It’s chaotic and brilliant, which mostly describes Onrush as a whole.

Onrush is sort of like if Overwatch were a racing game. It looks and handles superficially similar to MotorStorm, with different types of vehicles facing off on expansive tracks. But it’s not about racing at all. The whole game is built around team battles. There are lots of modes, none of which involve trying to get over the finish line first. Instead, you’ll need to work with teammates to take out your opponents while driving through the environments.

If you, like me, have been lamenting the lack of good, traditional arcade racing games ever since Burnout Paradise drove the concept into an open-world ditch, this may sound a little disappointing. I loved the MotorStorm games, and I’d certainly have taken another one over some weird race-battle hybrid, had I been asked. But people don’t always know what’s good for them, and it’s my delight to report that Onrush is wonderful. There’s nothing quite like it. It’s a little rough in places, for sure. I also can’t imagine it selling very well, but it deserves to.

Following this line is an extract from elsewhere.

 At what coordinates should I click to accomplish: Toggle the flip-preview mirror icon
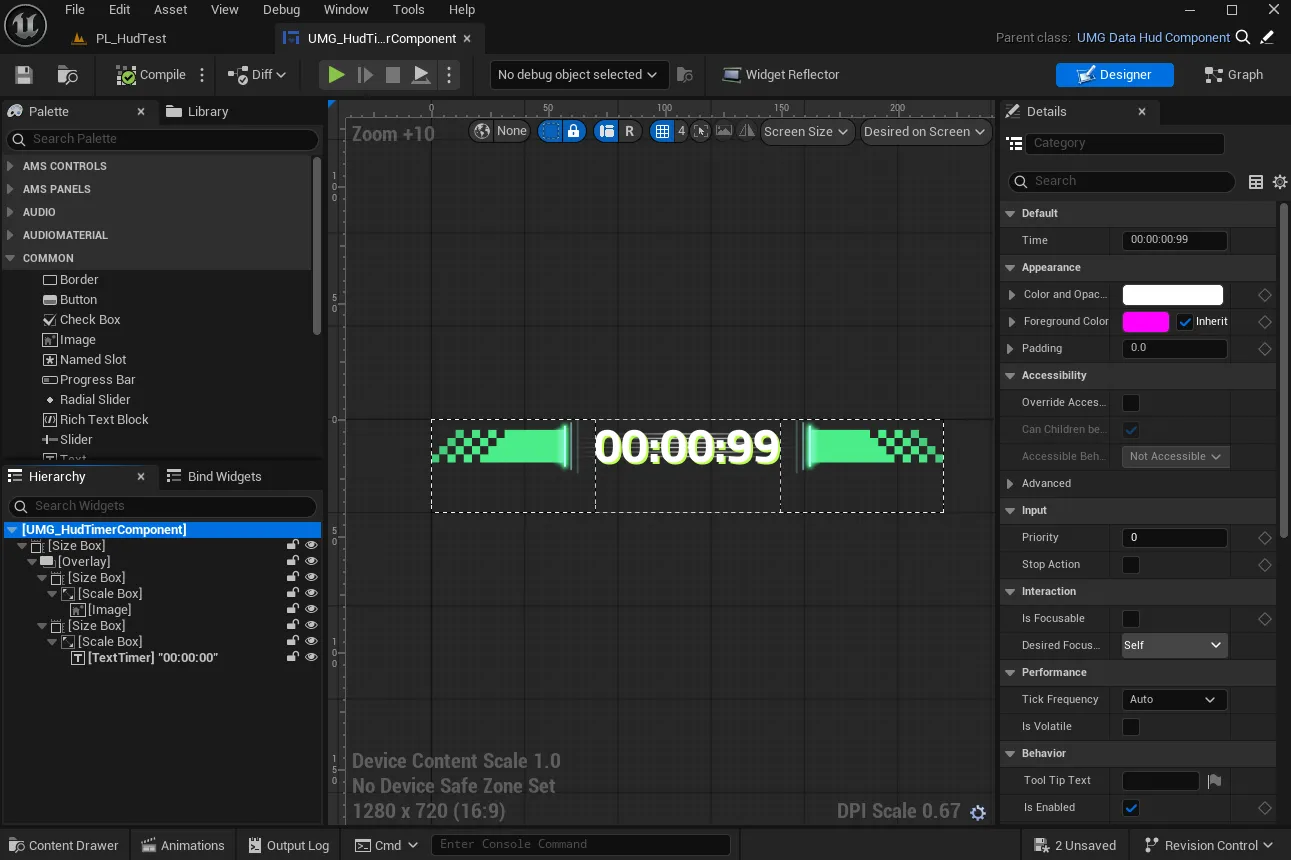click(746, 131)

‘Onrush’ is about using up boost to unleash ‘Overwatch’-style special moves

While MotorStorm was largely about managing your boost meter so you could drive fast enough without exploding, Onrush is about boosting enough so you can drive even faster. You have a boost meter that gets filled by catching air or taking out opponents, and using this up fills a secondary “rush” meter that lets you use a special move when full. (Like Overwatch, yes.) The “overdrive” mode sees your team score points whenever you’re boosting, giving it an excitingly basketball-esque dynamic as leads open and close between the teams. “Lockdown” is about zone control, meanwhile, and “switch” swaps drivers into progressively bigger vehicles until they run out of lives.

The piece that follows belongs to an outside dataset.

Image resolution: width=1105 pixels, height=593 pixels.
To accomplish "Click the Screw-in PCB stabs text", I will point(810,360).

These various modes can be pretty confusing at first — particularly “switch,” which tends to go on far too long — and it’s not always easy to tell what impact you’re having on your team’s performance. There are quite a few quirks, like the overreliance on a UI that hasn’t quite been thought through. Vehicles on the orange team can be painted blue, for instance, which is fine if you’re looking at the icon directly above them or can make out their thin orange outline, but both can be hard to see as a car drifts into your screen from the bottom corner and takes you out despite appearing to be a teammate. And then you’re forced to watch unskippable slow-motion kill-cam footage, finding yourself yelling at the TV when all you want to do is get back into the game as soon as you can because you need to drive through more gates because time is of the goddamn essence.

If that makes it sound like Onrush frustrated me, that’s because it did. A million times. But I wouldn’t have been frustrated if I didn’t care, and I wouldn’t have cared if the game hadn’t served up a million more buckets of joy. My advice for Onrush players is to just roll with it. While occasionally opaque, Onrush is at its best when you throw yourself into it, drive like a maniac, and hope it all works out. Which seems like it may have been the ethos behind its development, come to think of it.

I don’t know how Onrush ever got made, but I’m glad it did, and I hope it does well. There’s room for racing games beyond the steely seriousness of Gran Turismo and Forza Motorsport or the loose open-world approach of Need for Speed and Forza Horizon. Onrush harkens back to a time when getting behind a virtual wheel was your ticket to a weirder, wilder range of experiences. And when you careen into yet another enemy motorbike, causing your team to squeak through to a victory with less than a half-second left on the clock, you’ll yell at the TV — happily, not angrily — and feel blessed by the unlikely existence of this madcap masterpiece.

Onrush is out now for PlayStation 4 and Xbox One. A PC version is planned for a later date.